§ **Selected text**

= Nursing literature =

Literary topic area

Nursing literature refers to articles in journals and texts in books devoted to the field of nursing.

==History==
===Nursing journals===
Under the influence of Florence Nightingale, nursing became a scientific field of study and an independent discipline in healthcare. On March 6, 1886, the first nursing journal, The Nightingale was published, becoming the first nursing journal. In 1900, the American Journal of Nursing began publication, becoming the first nursing journal to be owned and operated by nurses. It remains the oldest nursing journal still in circulation.

In 1952, the first journal dedicated to nursing research, Nursing Research was published.

As the profession grew, new journals began to be published, including journals dedicated to various nursing specialties.

Nursing journals remain a primary method in which the nursing community shares information and disseminates research findings. These journals are most often peer-reviewed and contain editorials and reports of original research, including randomized controlled trials, observational studies, systematic reviews, meta-analyses, and qualitative research. Some journals also include case reports and case studies.

With the advent of evidence-based nursing, the number of journals blossomed.

§ **Questions on the material**
**A)** Translate this sentence from the nursing literature text into Spanish: "In 1952, the first journal dedicated to nursing research, Nursing Research was published."
**B)** Decide whether each statement agrees with the nursing literature text, answering yes or no and quoting the words of the text that settle it.
(i) The American Journal of Nursing was the first nursing journal owned and operated by nurses.
(ii) The Nightingale began publication in 1900.
(iii) Nursing journals are most often peer-reviewed.
**C)** Write a continuation of the nursing literature text, picking up after its final sentence.

§ **Records**
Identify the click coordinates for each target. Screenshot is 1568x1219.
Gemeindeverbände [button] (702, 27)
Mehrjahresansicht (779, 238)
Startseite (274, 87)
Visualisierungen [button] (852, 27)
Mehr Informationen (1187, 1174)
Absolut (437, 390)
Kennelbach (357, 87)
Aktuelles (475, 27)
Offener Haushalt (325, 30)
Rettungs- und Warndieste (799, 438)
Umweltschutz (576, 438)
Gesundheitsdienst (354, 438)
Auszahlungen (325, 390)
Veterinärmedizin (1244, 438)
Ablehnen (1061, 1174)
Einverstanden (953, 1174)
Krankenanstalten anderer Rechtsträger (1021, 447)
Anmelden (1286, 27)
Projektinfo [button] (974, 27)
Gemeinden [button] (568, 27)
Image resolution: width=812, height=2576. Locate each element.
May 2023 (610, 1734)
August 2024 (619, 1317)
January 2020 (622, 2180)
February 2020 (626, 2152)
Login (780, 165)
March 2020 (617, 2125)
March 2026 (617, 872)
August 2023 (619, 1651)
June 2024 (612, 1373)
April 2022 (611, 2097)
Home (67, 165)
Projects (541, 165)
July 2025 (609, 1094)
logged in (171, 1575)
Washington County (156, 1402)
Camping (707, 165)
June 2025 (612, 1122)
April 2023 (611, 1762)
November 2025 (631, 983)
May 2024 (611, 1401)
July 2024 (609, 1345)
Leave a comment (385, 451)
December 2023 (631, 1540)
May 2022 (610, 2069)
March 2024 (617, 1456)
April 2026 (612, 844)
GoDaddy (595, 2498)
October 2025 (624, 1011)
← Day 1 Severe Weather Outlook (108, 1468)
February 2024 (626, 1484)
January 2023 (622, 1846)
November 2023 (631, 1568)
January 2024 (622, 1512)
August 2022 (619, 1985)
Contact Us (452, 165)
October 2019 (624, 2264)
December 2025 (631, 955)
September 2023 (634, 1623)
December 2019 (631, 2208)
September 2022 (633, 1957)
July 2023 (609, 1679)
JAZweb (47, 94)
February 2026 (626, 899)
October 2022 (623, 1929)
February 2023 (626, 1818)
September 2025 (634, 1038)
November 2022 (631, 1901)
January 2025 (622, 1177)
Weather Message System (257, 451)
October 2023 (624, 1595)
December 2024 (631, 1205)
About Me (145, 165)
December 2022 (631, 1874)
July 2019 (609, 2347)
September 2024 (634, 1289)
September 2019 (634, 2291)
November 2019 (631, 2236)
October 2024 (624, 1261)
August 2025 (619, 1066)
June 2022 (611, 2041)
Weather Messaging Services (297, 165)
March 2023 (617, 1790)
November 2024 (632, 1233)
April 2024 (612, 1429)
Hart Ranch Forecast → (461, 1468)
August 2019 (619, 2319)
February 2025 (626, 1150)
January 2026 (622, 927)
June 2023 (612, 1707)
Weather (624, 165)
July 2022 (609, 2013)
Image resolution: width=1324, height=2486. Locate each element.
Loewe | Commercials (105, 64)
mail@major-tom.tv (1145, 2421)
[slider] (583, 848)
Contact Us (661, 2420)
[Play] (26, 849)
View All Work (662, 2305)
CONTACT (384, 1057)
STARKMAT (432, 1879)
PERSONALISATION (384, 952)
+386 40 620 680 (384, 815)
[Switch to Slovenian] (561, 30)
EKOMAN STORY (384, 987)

§ **Results for each task**
**A)** En 1952 se publicó Nursing Research, la primera revista dedicada a la investigación en enfermería.

**B)**
(i) Yes: "becoming the first nursing journal to be owned and operated by nurses"
(ii) No: "On March 6, 1886, the first nursing journal, The Nightingale was published"
(iii) Yes: "These journals are most often peer-reviewed"

**C)**
Most journal articles are indexed in National Library of Medicine's PubMed database as well as various other databases, including CINAHL.

===Nursing texts===
Nightingale wrote extensively during her years as a nurse. Her most important work was Notes on Nursing in which she provided instructions for caregivers, including nurses, on how to provide care to the wounded and sick, as well as health promotion topics. Although not officially a textbook for nursing, it is considered the first scientific writing about nursing care.

The first scholarly textbook for nursing is generally accepted as Text-Book of the Principles and Practice of Nursing by Bertha Harmer, a Canadian nurse and early nurse educator. Virginia Henderson is regarded as one of the earliest nurse educators to expand the scholarly writings of nursing into textbooks for use in schools and colleges of nursing.